Además, el ánimo de lucro en el corazón de los servicios sanitarios públicos llevará a una quiebra moral y cultural irreparable. Esto es lo que han entendido los médicos de Madrid, incluso aquellos que ideológicamente son afines al Partido Popular, o los que participan en el mix público-privado que hoy existe entre el puesto público de la mañana y las consultas y operaciones privadas por la tarde.
Los que tienen el conocimiento profesional y experto saben de sobra que la excelencia en la medicina actual depende de consolidar una red entre niveles (alta especialización, hospital, primaria, urgencias y socio-sanitario), para trabajar integradamente por procesos, enfermedades y casos. Esto exige planificación territorial, cooperación y una base muy sólida de profesionalismo y gestión clínica. La lógica privatizadora va en sentido inverso: fragmentación organizativa, mercadeo de procedimientos singularizados, desestructuración competitiva en la relación de oferta y demanda, pérdida de longitudinalidad y miopía a la hora de realizar beneficios a corto y diferir esfuerzos y compromisos a largo plazo.
Lo sensato es partir de la actual red de atención hospitalaria y primaria públicas para producir los cambios necesarios que permitan estimular su efectividad, seguridad, calidad, equidad y eficiencia.

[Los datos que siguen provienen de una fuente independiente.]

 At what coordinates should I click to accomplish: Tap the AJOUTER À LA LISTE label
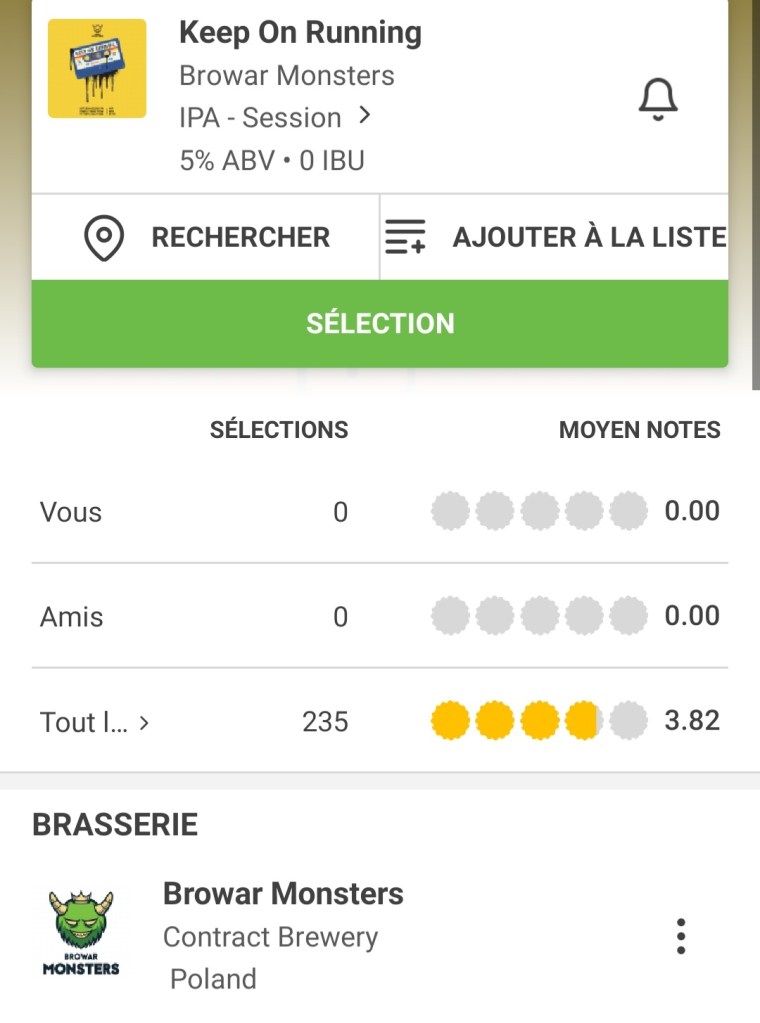click(x=589, y=238)
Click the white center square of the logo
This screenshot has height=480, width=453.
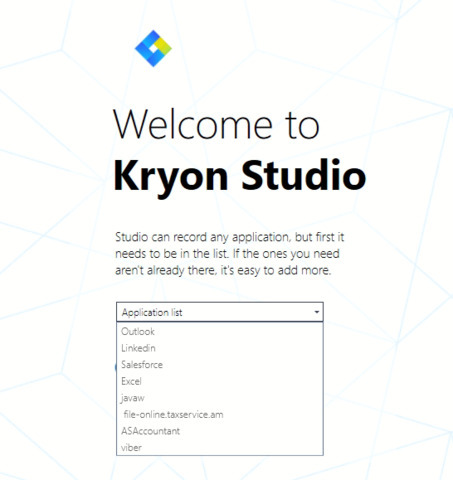[153, 49]
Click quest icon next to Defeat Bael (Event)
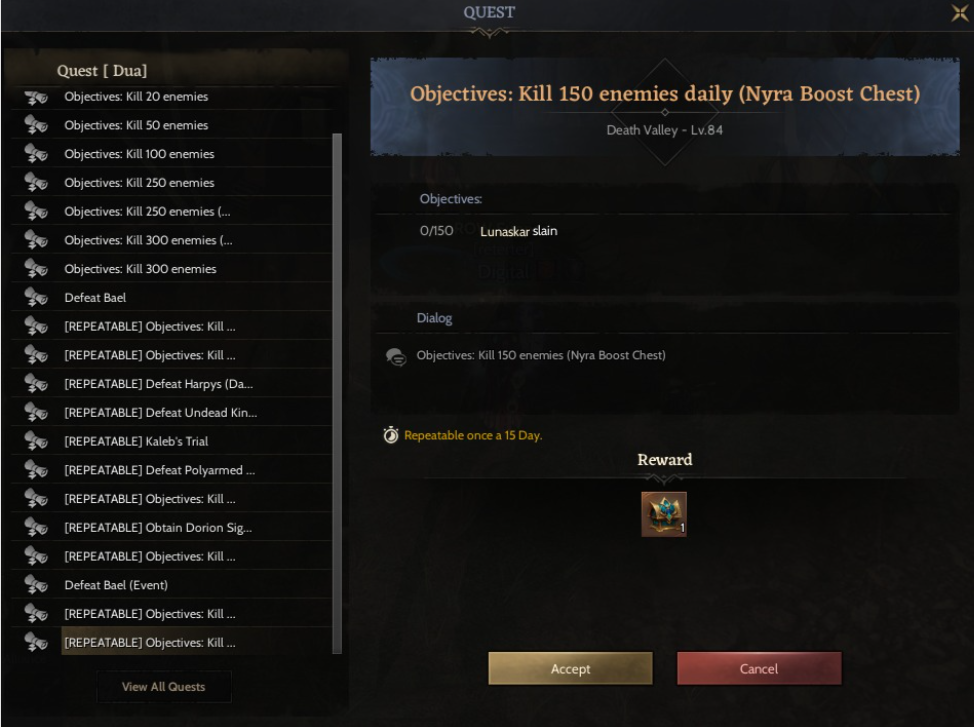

Hasta ahora ha sido imposible cambiar las reglas de gestión de los hospitales públicos de gestión administrativa o de los centros de salud de la atención primaria; el conservadurismo de los agentes y el sopor que producía el crecimiento presupuestario bloqueaban las transformaciones. Hoy ambos factores han desaparecido ante los brutales retos a los que se enfrenta el Sistema Nacional de Salud. Es el momento de poner en marcha una reforma con apoyo de todos, que rediseñe el modelo de gestión de instituciones y personal al servicio de la sanidad pública y permita una gestión emprendedora basada en la transparencia, rendición de cuentas y normas de buen gobierno y gestión de lo público.
Tocaría indagar si hay suficiente responsabilidad en el Gobierno, sensatez en el PP, reformismo en el PSOE, inteligencia en los sindicatos y generosidad en los profesionales para emprender una senda regeneracionista en la gestión pública de los centros sanitarios y unidades clínicas. Muchos estamos convencidos de que se trata de la única opción que nos permitirá legar a la siguiente generación un Sistema Nacional de Salud que merezca tal nombre.
José Ramón Repullo Labrador
es médico y experto en Planificación y Economía de la Salud.